Many who write and talk about health IT, including myself, are fond of using analogies. One of the most common analogies that we use is that of the banking industry. I have noted that I can insert my Wells Fargo ATM card into just about any ATM in the world and receive out local currency. This is all made possible by a standard adopted worldwide by the banking industry. Of course, there is another reason for banking interoperability that does not exist in healthcare, which is that the financial incentives are all aligned. Each time we make an ATM transaction, a fee goes to both the bank that owns the ATM and (if the machine is owned by a bank different from our own) our bank. While most of us grumble about ATM fees, we usually pay them, not only because we have to, but also because of the convenience.

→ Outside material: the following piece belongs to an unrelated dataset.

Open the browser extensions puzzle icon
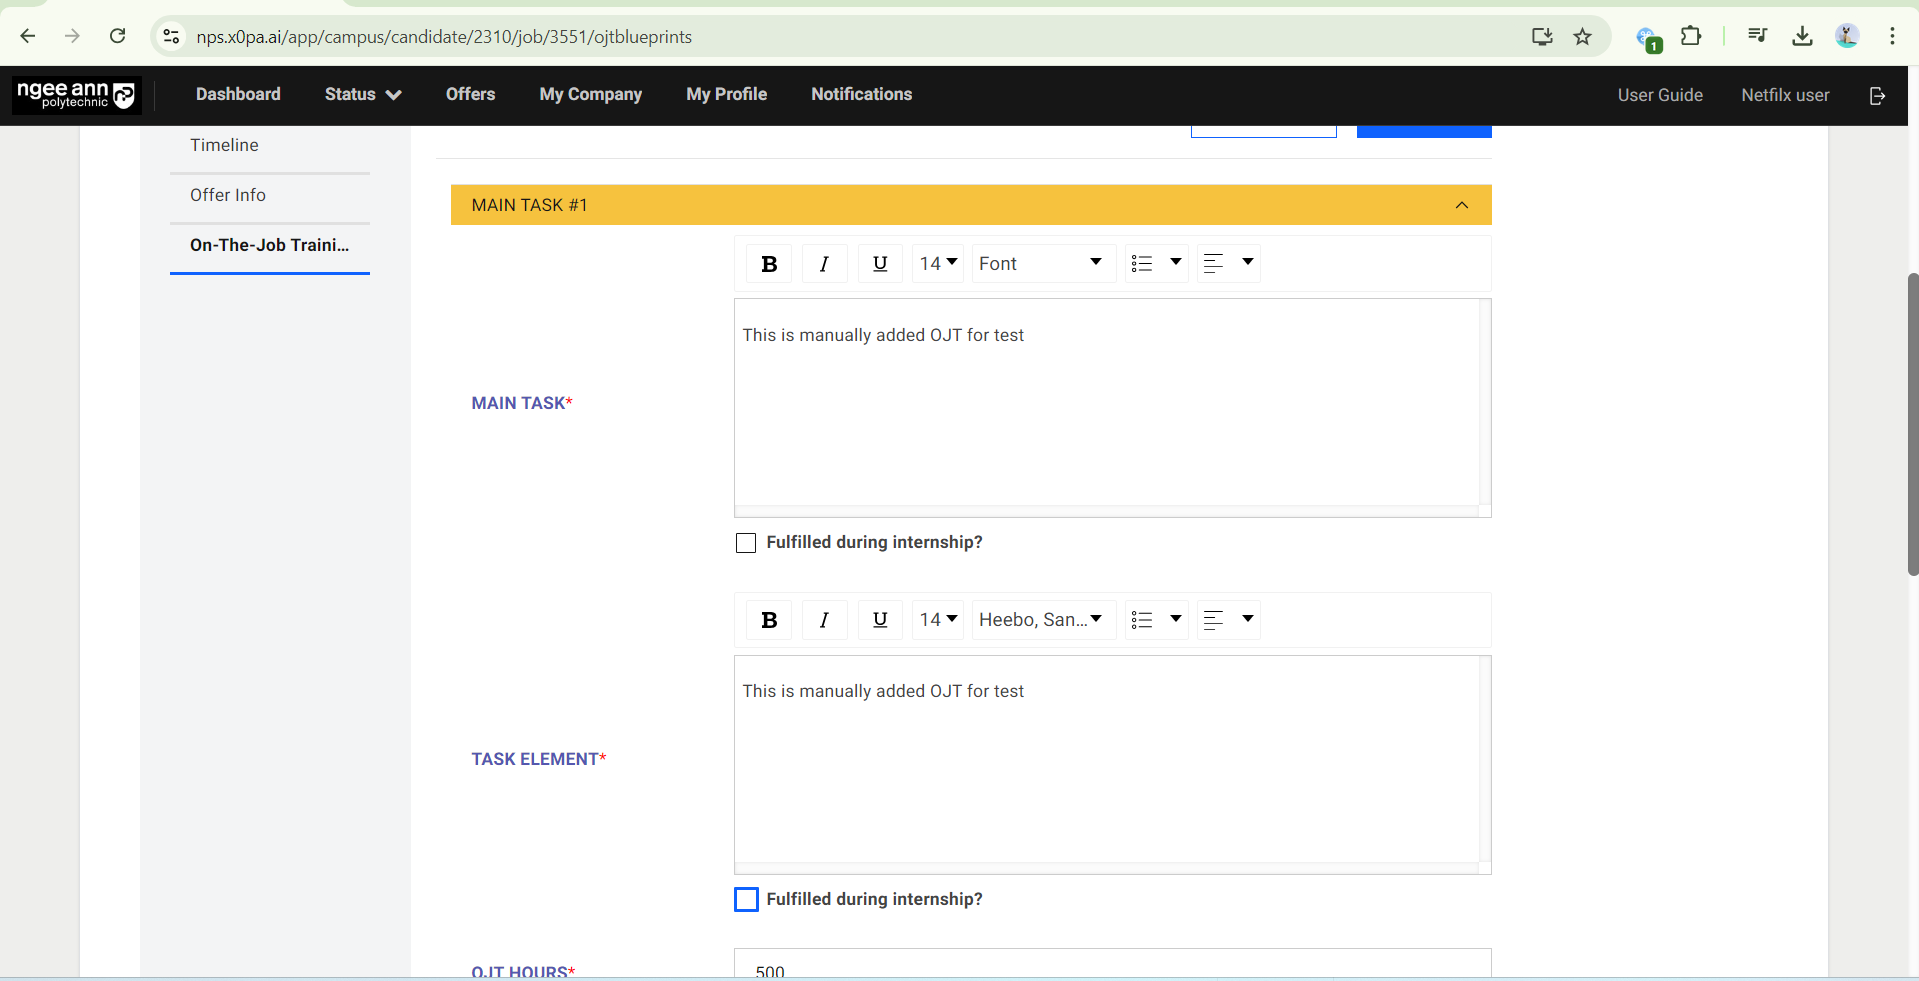The image size is (1919, 981). [x=1691, y=37]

Another common analogy we use for how health IT could be better is to discuss the aviation industry. There is no question that healthcare could learn more from not only the IT of the aviation industry, but also the relationships between all the players who insure that planes take off and land safely . With regards to the IT of aviation, there is definitely more human factors and usability analysis that go into the design of cockpit displays for flying these complex machines than is done in healthcare.
An addition to the analogy list I hear with increasing frequency is the smartphone. In particular, many ask, why can’t the electronic health record (EHR) be as simple as a smartphone? Again, there is much to learn from the simplicity and ease of use of smartphones, especially their organization as allowing “substitutable” apps on top of a common data store and set of features, such as GPS . However, there are also limitations to the smartphone analogy. First, the uses of the EHR are much more complex than most smartphone apps. There is a much larger quantity and diversity of data in the patient’s record. Second, the functions of viewing results, placing orders, and other actions are much more complex than our interactions with simple apps.

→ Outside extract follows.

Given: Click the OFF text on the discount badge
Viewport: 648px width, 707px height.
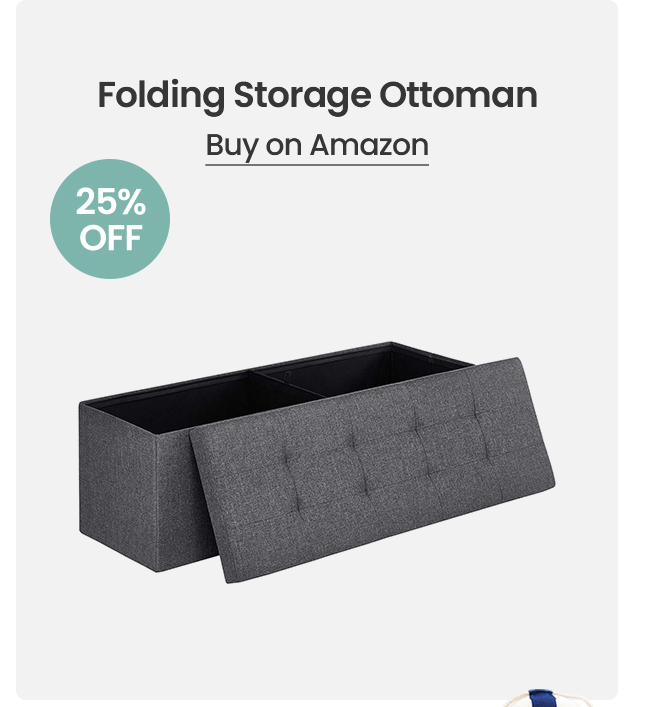Looking at the screenshot, I should (110, 239).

I look at my own smartphone usage and note that I spend a great deal of time (probably too much) using it. But there are many things I do with my laptop that I cannot do with my smartphone. For example, my phone is fine for reading email and typing simple replies. However, composing longer replies or working with attachments is not feasible, at least for me, on my phone. Likewise, writing documents, creating presentations, and carrying out other work requiring more than a small screen is also not possible on my phone with its limited screen, keyboard, and file storage capabilities.
While a key challenge of informatics is to make the EHR simpler and easier to use, it will never approach the simplicity of a highly focused smartphone app. Analogies can be helpful in elucidating problems, but we also must recognize their limitations.
1. Pronovost, PJ, Goeschel, CA, et al. (2009). Reducing health care hazards: lessons from the commercial aviation safety team. Health Affairs. 28: w479-w489.
2. Mandl, KD, Mandel, JC, et al. (2012). The SMART Platform: early experience enabling substitutable applications for electronic health records. Journal of the American Medical Informatics Association. 19: 597-603.